NASHVILLE, Tenn. (WZTV) —For decades, Tennessee State University students have helped find answers and solutions some of the state and country’s most pressing health and agricultural needs.
In fact, a TSU research program created a potential breast cancer vaccination. All of that work was supposed to be funded by an annual federal land grant matched by state dollars. U.T. and TSU are the only agriculture schools in the state to qualify.
Over the summer, a legislative report found most years, TSU did not get its full funding. In those same years, UT did get full funding and often got extra funding.
The federal grant required the state to match its gift every year or risk the universities forfeiting eligibility. To avoid being dropped from the program, TSU president Dr. Glenda Glover says, they would often have to dip into the university’s Rainy Day fund to make up for the loss.
“It’s like having a savings account and each time you want to do something like go out to dinner, lets’ go into the savings account. That’s not how you live, even in your own personal life. We can’t run a university like that."
School leaders saying they had to pull money from scholarships, skip technology upgrades and delay a much needed $20 million maintenance on their electrical grid, resulting in campus wide outages last year.
“We have generators available so when things come up, we are able to address it timely but we are still challenged in just having enough resources in order to be able to maintain all the different things that could happen with the buildings,” said Horace Chace, VP of Business and Finance at TSU.
The legislative report found the federal money would always be sent directly to UT but TSU’s money would stop first at the State Treasury office.

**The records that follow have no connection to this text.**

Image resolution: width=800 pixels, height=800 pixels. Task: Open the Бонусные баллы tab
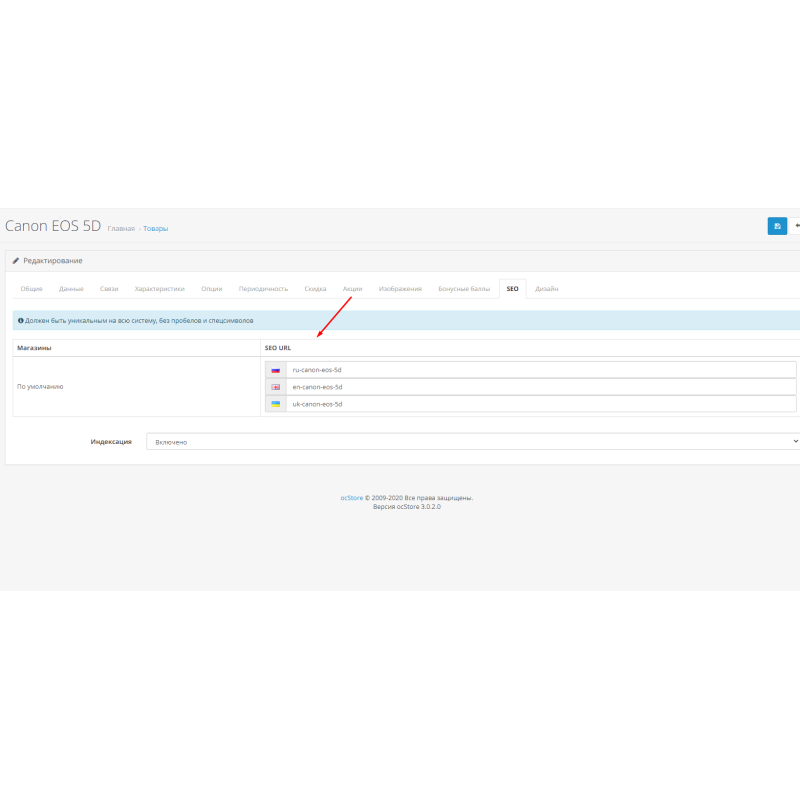click(464, 288)
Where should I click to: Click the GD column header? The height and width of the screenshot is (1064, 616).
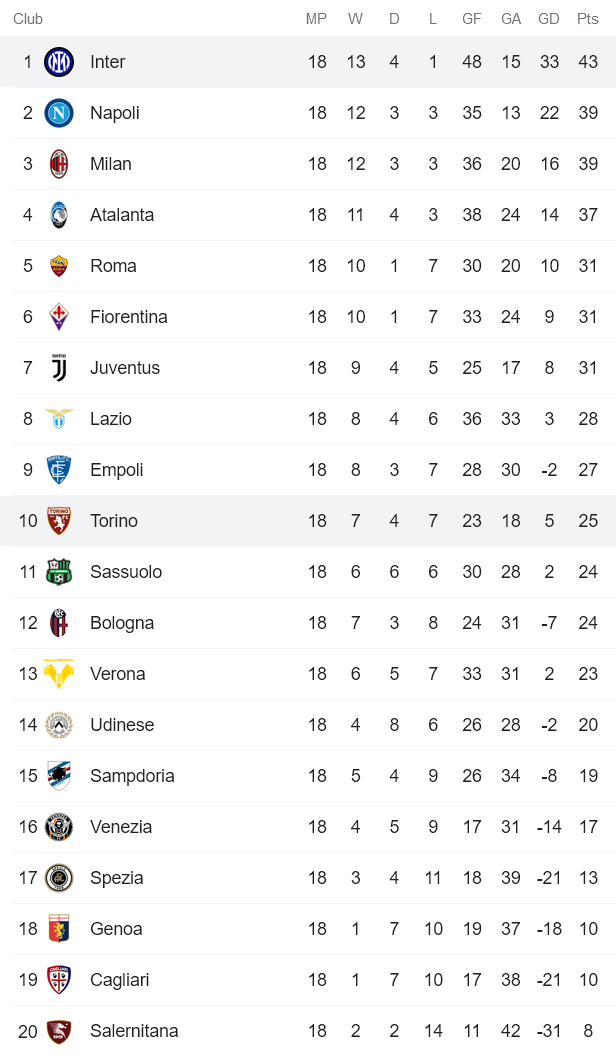[549, 19]
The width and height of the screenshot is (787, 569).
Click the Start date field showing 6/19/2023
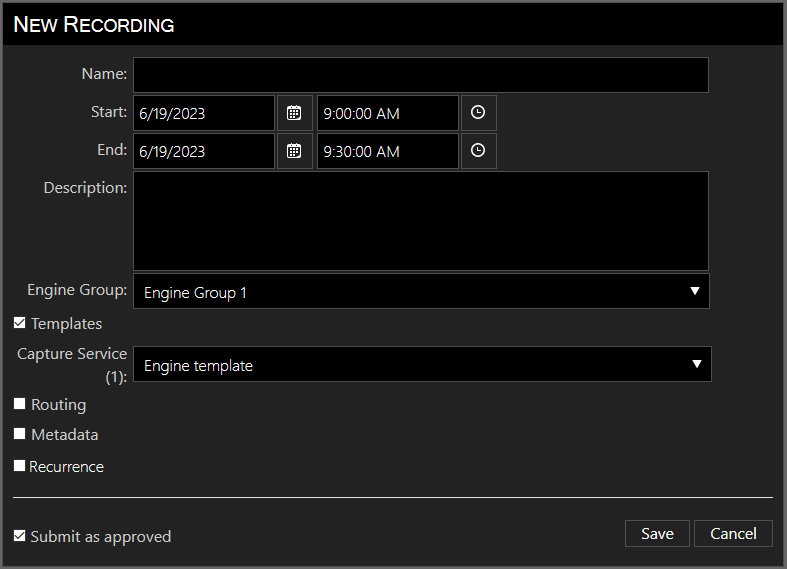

In December, FOX 17 News’ Harriet Wallace asked the State Treasury office why didn’t TSU get all of its money but UT did. She also asked what formula and process did they use to determine when and why TSU would not get its money. In December, a spokesperson said they were looking into the historical context of this and would follow up with an answer but Wallace never heard back.
She reached out to them again on Tuesday, asking for answers to those questions.
The office responded saying they haven’t handled TSU’s federal money since 1977 when state law changed, allowing TSU to receive its money directly. Wallace responded asking for them to account for the missing money prior to 1977. She did not get a response.
There’s also the issue of the state match. After TSU had been shorted it’s federal money prior to 1977, it didn’t always get its state match as UT did. That responsibility lies with the legislative body that approved state spending, according to Rep. Harold Love, Jr.
Love says in 2016, TSU began receiving its full state match but other lawmakers say the past still needs to be dealt with.
“You go back and you can look and see certainly something going on when it comes to TSU receiving the funding that quite frankly was owed to.
UT will have the opportunity to present the impact of the federal funding but a meeting date has not been scheduled yet.
“We’re certainly not pitting one university over the other university but we just want TSU to thrive as well as the other universities,” said Rep. Brenda Gilmore.
Once UT presents, Rep. Love says the committee will tabulate the costs of money withheld from TSU and work on a repayment plan.
This isn’t the first time lawmakers have looked at this issue. Rep. Love’s father did a similar report with identical findings in the 1970’s but lawmakers did not correct the fund disbursement until 2016.